# Sig request.



## Rygu (Jul 21, 2008)

I guess i've been siggyless for a while now, would love if someone could make me a Dan Henderson one, not with my username or anything just something cool with Dan on it. I'll pay or make someone gold or whatever the maker wants.


----------



## M.C (Jul 5, 2008)

I'll get on it right now as I have nothing to do.

So, a Hendo sig without your name, but I can put his name in it, yeah? Text is always good to work with.


----------



## Rygu (Jul 21, 2008)

M.C said:


> I'll get on it right now as I have nothing to do.
> 
> So, a Hendo sig without your name, but I can put his name in it, yeah? Text is always good to work with.

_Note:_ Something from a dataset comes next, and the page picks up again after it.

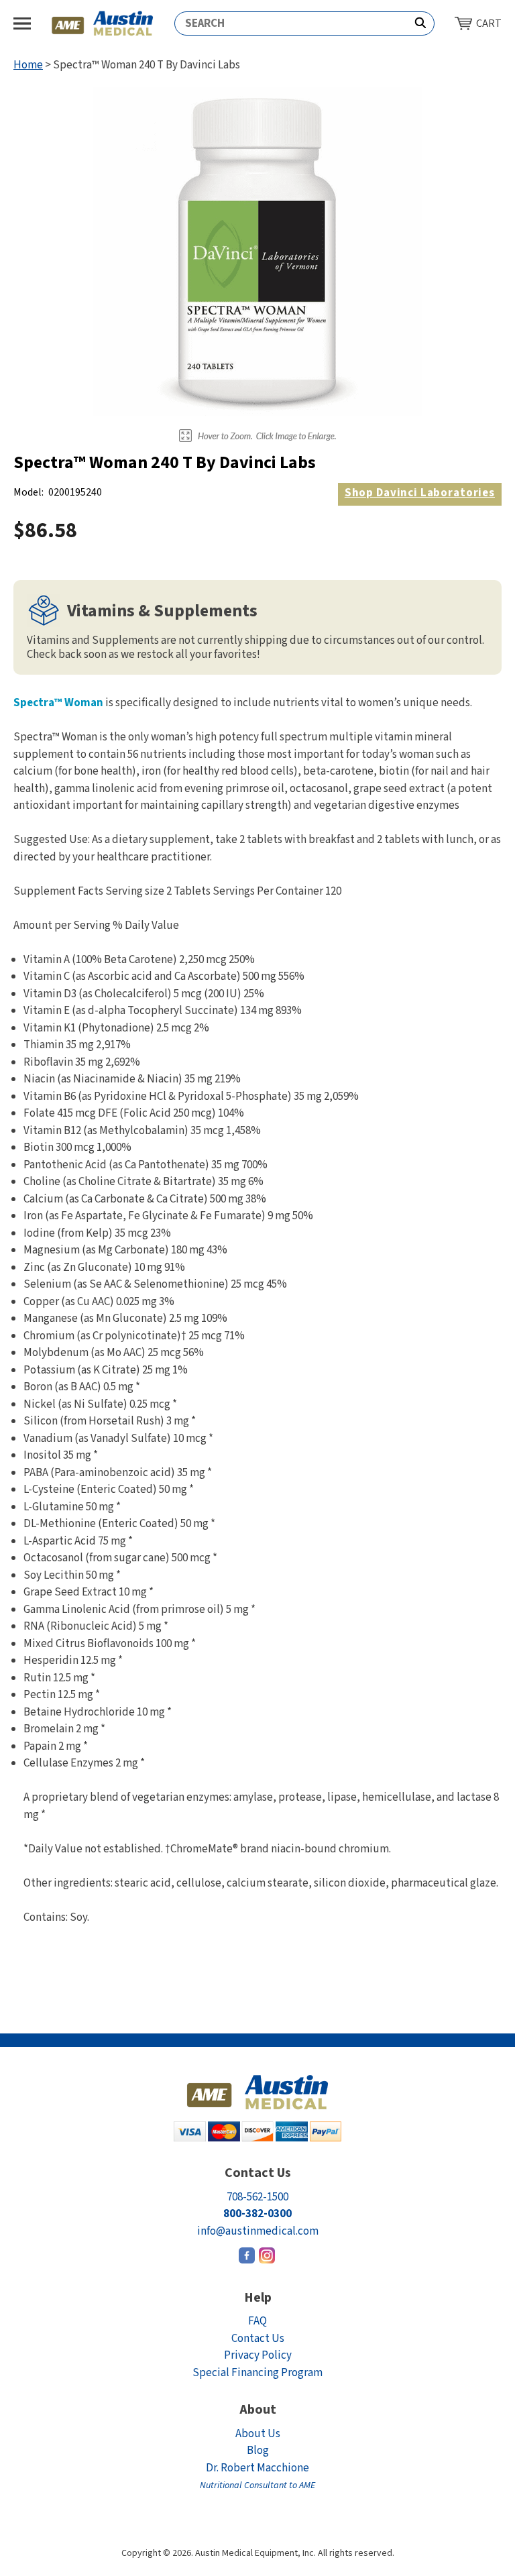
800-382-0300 (257, 2214)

Yeah you can definitely put his name in it. I appreciate you using your free time to make it for me, thank you. :thumbsup:


----------



## M.C (Jul 5, 2008)

How's that?


----------



## Rygu (Jul 21, 2008)

M.C said:


> How's that?


Looks awesome. So do I just "save as", then insert in siggy part? 

Thanks again, definitely appreciate it.

Edit: Tried saving it and ULing from my PC but it says its way too big, I must be doing something wrong.


----------



## M.C (Jul 5, 2008)

No problem, I'll put it in for you.


----------



## Rygu (Jul 21, 2008)

M.C said:


> No problem, I'll put it in for you.


You're awesome. :thumbsup:


----------



## M.C (Jul 5, 2008)

It's in now, odd it's not showing up on your posts in this thread except your last one.


----------



## Rygu (Jul 21, 2008)

M.C said:


> It's in now, odd it's not showing up on your posts in this thread except your last one.


I noticed that too, thought maybe it works different for sigs than avatars. I did center it, but doubt that would affect anything.

It is actually not in any of my posts prior to you putting it in for me.


----------



## M.C (Jul 5, 2008)

It doesn't. 

I'm going to have to look into it, but at least it's in.


----------



## Rygu (Jul 21, 2008)

M.C said:


> It doesn't.
> 
> I'm going to have to look into it, but at least it's in.


For sure, that is quite weird though lol.


----------



## M.C (Jul 5, 2008)

Try manually doing it, maybe there's something wrong with Admincp.

Remove your sig (delete it from your sig options in user CP), save changes.

Go to www.tinypic.com and upload the sig

Then, copy/paste the message board img text into your sig area.

See if it works.


----------



## Rygu (Jul 21, 2008)

M.C said:


> Try manually doing it, maybe there's something wrong with Admincp.
> 
> Remove your sig (delete it from your sig options in user CP), save changes.
> 
> ...


Exact same issue lol...

All good though don't waste a shitload of time trying to figure it out my previous posts will be long gone soon enough so it wont matter.


----------



## M.C (Jul 5, 2008)

It has something to do with your "show signature" box being off by default when you have no sig, and turns on when you do, so that is why.

It will show up for you in all your new posts. Enjoy.


----------



## Rygu (Jul 21, 2008)

M.C said:


> It has something to do with your "show signature" box being off by default when you have no sig, and turns on when you do, so that is why.
> 
> It will show up for you in all your new posts. Enjoy.


All good. I like it, I have no clue how to make them and am clueless in PS or whatever people use to make them so coming and asking was my only hope.

Edit: Ewww almost forgot to credit you on it, that would have been embarrassing.


----------



## M.C (Jul 5, 2008)

No need to credit buddy, I just do it off and on for fun, enjoy and let me know if you need an avatar or something.


----------